NYT: Political ad spending spurs local TV mergers

A surge in political advertising spending for the 2012 campaigns has driven a recent flurry of TV station sales, according to this new story in The New York Times.

The torrent began in September when the Sinclair Broadcast Group bought seven local stations from the Four Points Media Group for $200 million, and it continued last month when E.W. Scripps Co. bought nine stations from McGraw-Hill for $212 million.

Last week, in the single biggest television station acquisition in four years, Sinclair bought eight stations owned by Freedom Communications for $385 million, the NYT says.

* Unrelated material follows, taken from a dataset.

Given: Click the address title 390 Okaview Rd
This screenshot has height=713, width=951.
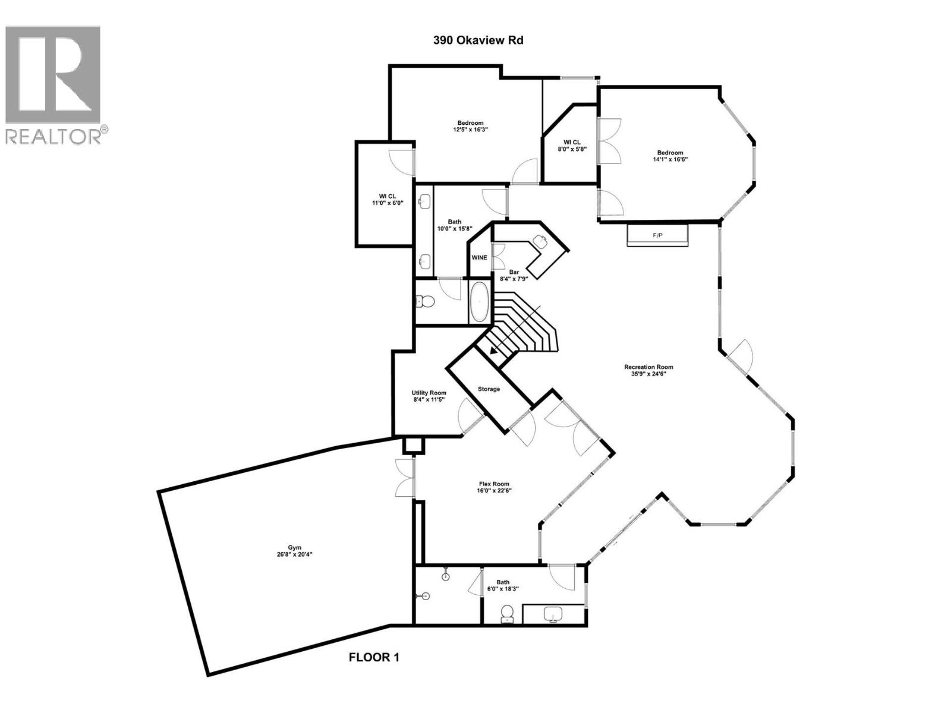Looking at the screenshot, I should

A Wall Street analyst asked CEO Gracia Martore during last month's earnings conference call whether Gannett was a participant in any of the recent bidding. Here's what she said, according to Corporate's transcript:

"We would never discuss whether we were in and out of any bidding, but what it appears is that those recent transactions, we've done some quick math on it, but it's a little hard to decipher all of the moving pieces, but it looks like they been going in the 10 times or so, average EBITDA range. That speaks to the value of the terrific portfolio of 23 stations that we already own and the total value of the total portfolio of Gannett properties. That's why we are buying back stock -- because we believe those values aren't appropriately reflected in our share price. So, they were interesting transactions. We love our television stations. We, again, on the acquisition side, if there were opportunities to do duopolies that made good sense for us, we certainly would take a hard look at that."

1 comment:

  1. I think station value (or lack thereof) is more the metric for the sales. We're not talking big markets here. It's more a shuffling of the deck.

    In the Freedom Communications sale, the stations don't even cover 3% of the US. Freedom will go the way of the Chandlers in LA and the Pulliams in Indy and Phoenix. If they choose to go piecemeal, so be it. At least they partially cashed in a decade ago.